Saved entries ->
★ ★ ★ ★ ★

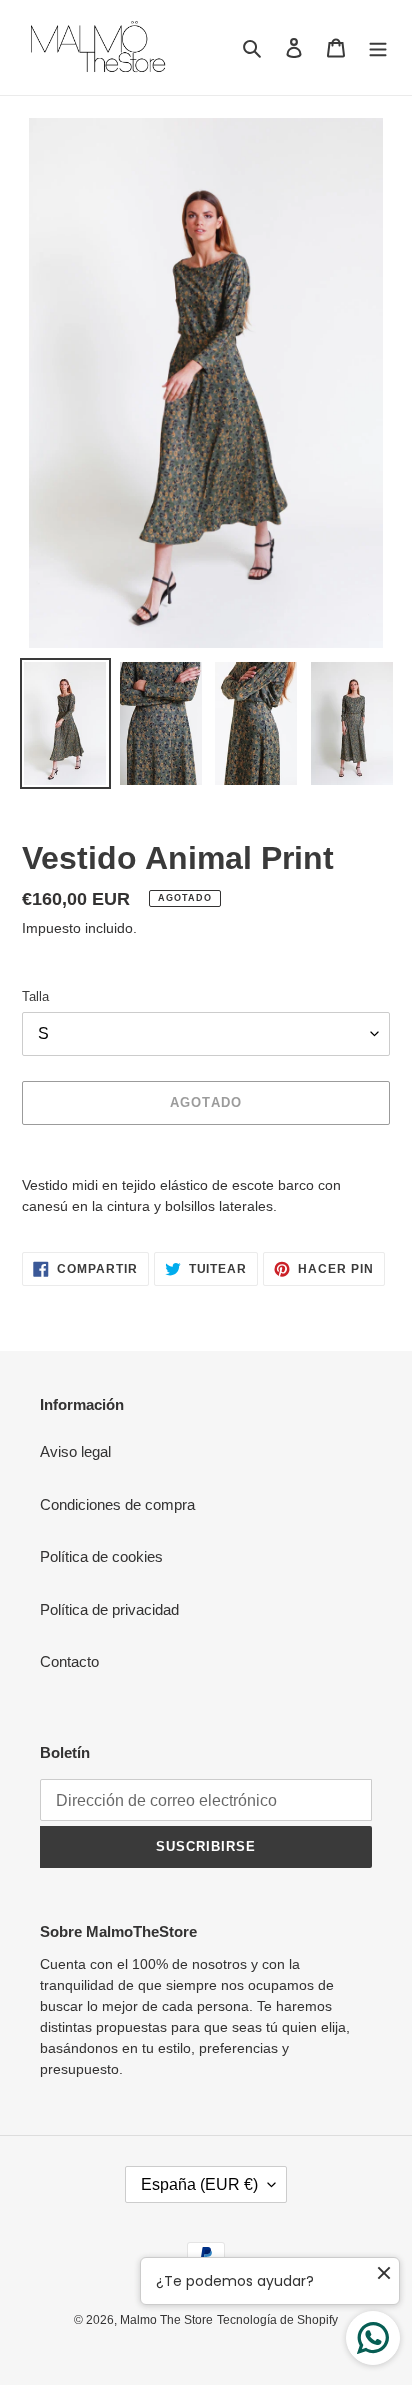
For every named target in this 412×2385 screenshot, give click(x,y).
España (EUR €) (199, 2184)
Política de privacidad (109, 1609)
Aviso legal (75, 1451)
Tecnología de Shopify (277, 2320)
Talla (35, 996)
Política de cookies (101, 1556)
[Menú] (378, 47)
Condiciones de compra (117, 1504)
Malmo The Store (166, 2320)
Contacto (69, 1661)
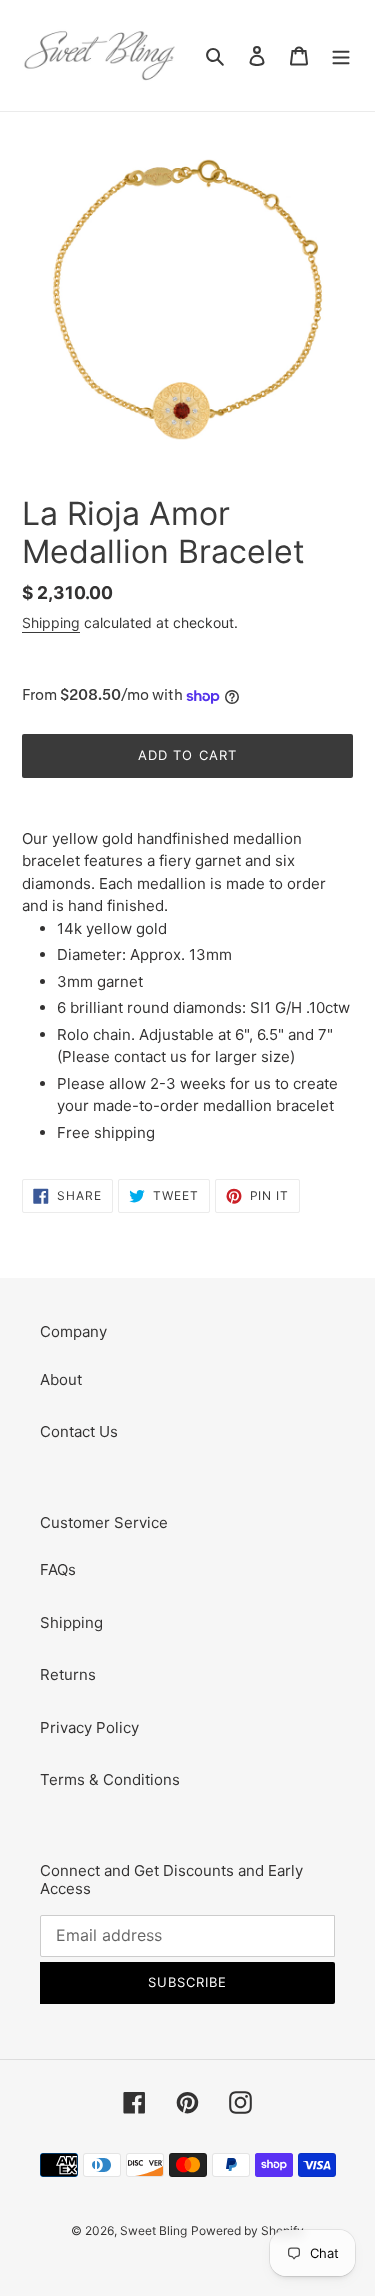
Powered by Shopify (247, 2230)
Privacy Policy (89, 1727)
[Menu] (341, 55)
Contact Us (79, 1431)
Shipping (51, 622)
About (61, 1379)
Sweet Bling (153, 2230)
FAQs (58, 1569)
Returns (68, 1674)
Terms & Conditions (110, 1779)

★ ★ ★ ★ ★

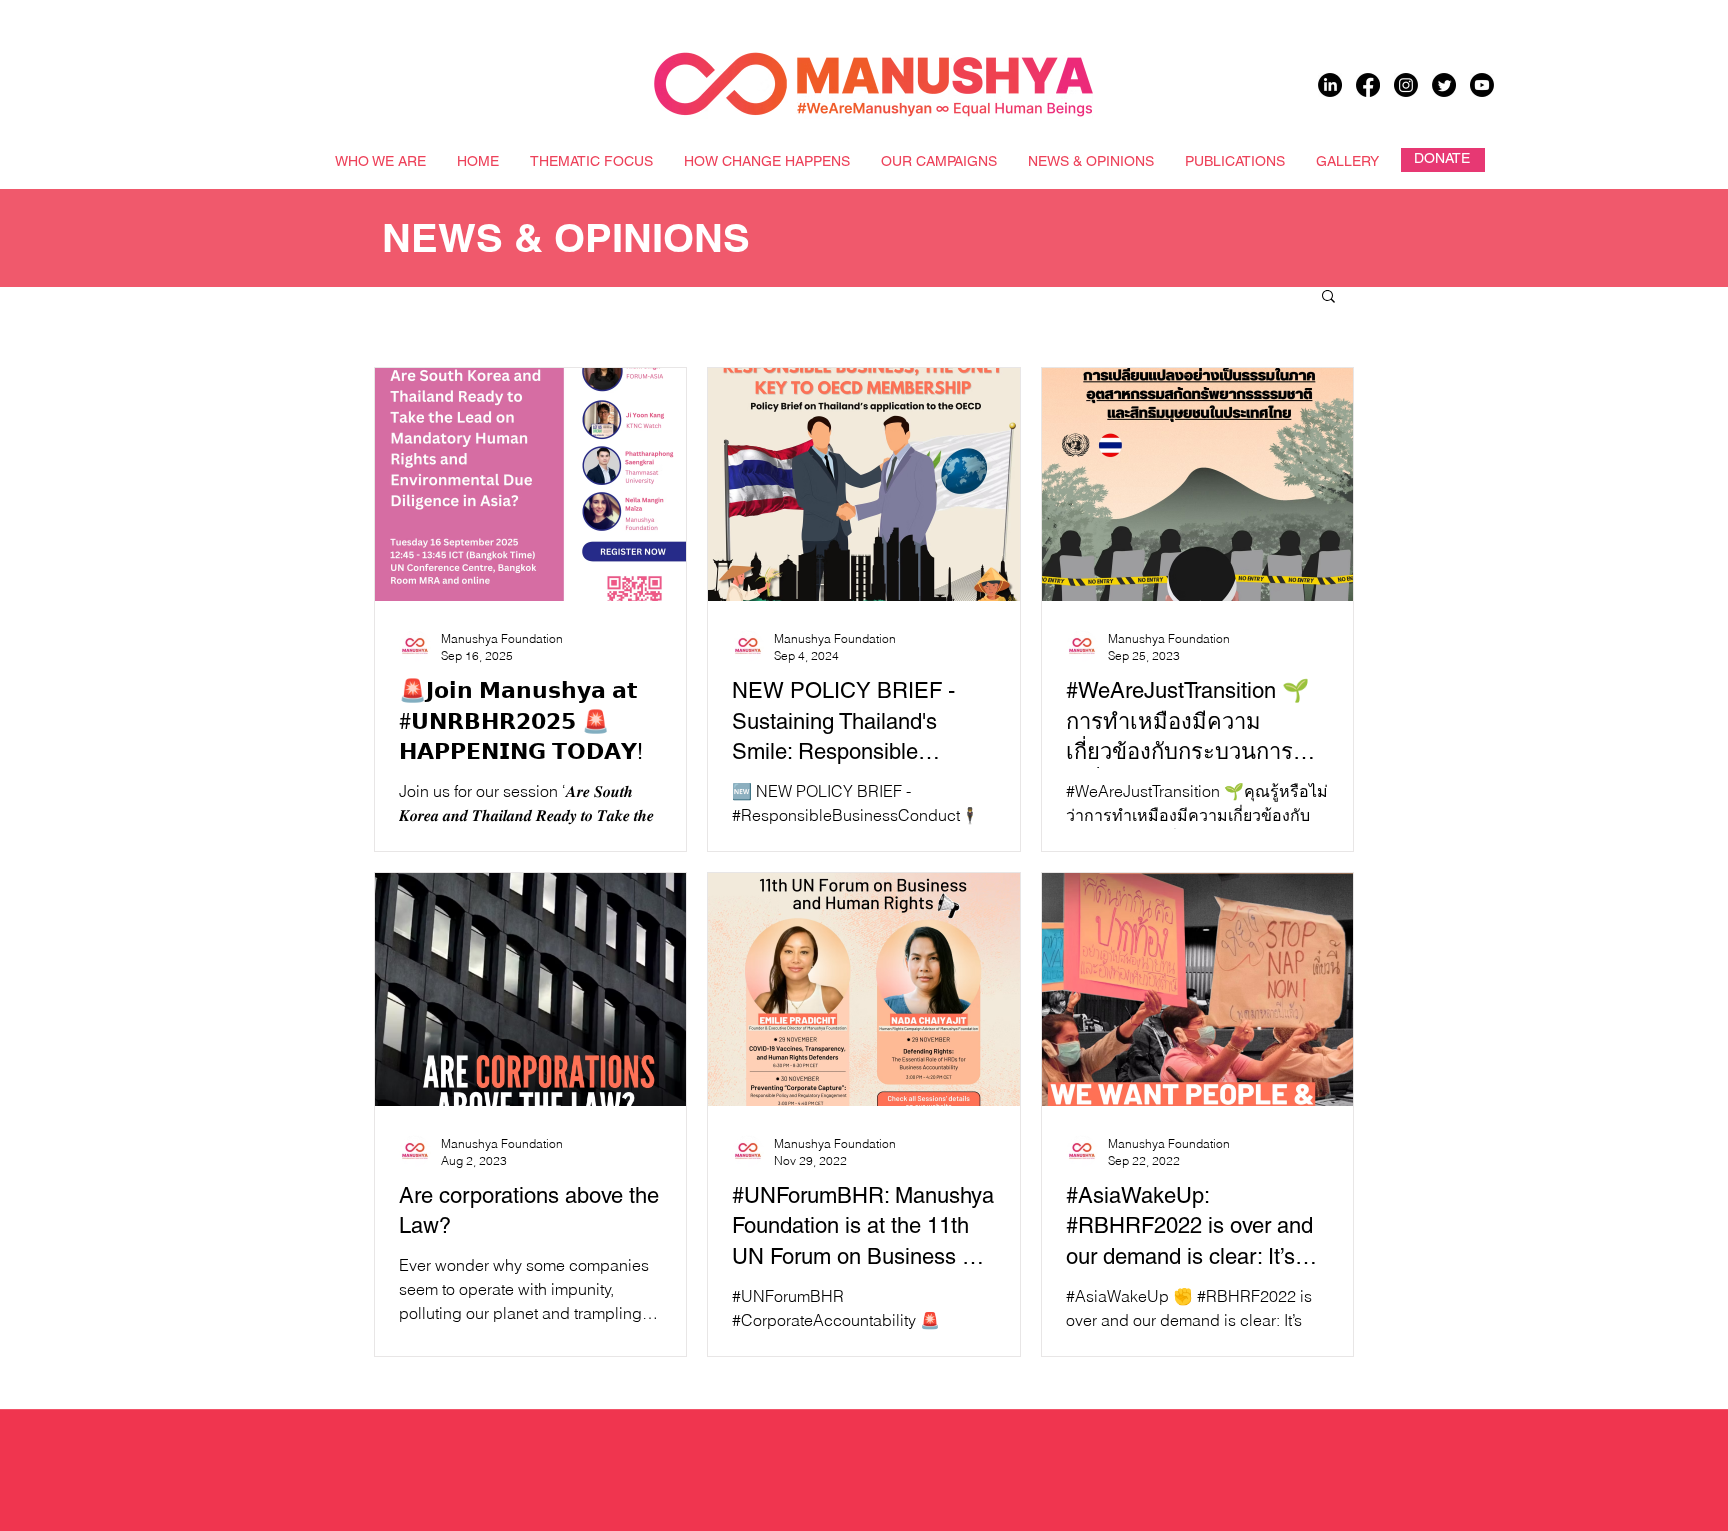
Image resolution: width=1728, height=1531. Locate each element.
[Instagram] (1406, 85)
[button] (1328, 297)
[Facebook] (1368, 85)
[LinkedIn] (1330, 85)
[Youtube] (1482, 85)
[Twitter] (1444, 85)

★ ★ ★ ★ ★

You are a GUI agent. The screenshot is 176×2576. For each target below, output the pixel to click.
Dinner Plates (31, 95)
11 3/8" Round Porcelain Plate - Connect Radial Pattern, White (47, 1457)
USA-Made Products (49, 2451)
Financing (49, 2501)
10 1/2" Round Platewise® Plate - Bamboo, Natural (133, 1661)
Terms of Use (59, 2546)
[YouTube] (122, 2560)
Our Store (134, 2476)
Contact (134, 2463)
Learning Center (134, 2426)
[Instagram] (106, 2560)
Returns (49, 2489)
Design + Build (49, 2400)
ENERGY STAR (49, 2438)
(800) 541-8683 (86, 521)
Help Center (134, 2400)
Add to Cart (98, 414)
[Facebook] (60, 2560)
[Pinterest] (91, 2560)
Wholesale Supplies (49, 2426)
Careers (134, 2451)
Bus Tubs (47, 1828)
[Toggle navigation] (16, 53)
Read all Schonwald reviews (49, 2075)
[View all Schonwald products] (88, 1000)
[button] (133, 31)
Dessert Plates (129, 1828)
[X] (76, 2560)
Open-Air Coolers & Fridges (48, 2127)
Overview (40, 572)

★ ★ ★ ★ ★

To do ->
Copy exactly the lines of the entries above from the one containing "For every named" through the one containing "Terms & Conditions (110, 1779)". Both end lines count; pictures do not.

Solution to this problem ->
For every named target in this 412×2385 screenshot, give click(x,y).
España (EUR €) (199, 2184)
Política de privacidad (109, 1609)
Aviso legal (75, 1451)
Tecnología de Shopify (277, 2320)
Talla (35, 996)
Política de cookies (101, 1556)
[Menú] (378, 47)
Condiciones de compra (117, 1504)
Malmo The Store (166, 2320)
Contacto (69, 1661)
Powered by Shopify (247, 2230)
Privacy Policy (89, 1727)
[Menu] (341, 55)
Contact Us (79, 1431)
Shipping (51, 622)
About (61, 1379)
Sweet Bling (153, 2230)
FAQs (58, 1569)
Returns (68, 1674)
Terms & Conditions (110, 1779)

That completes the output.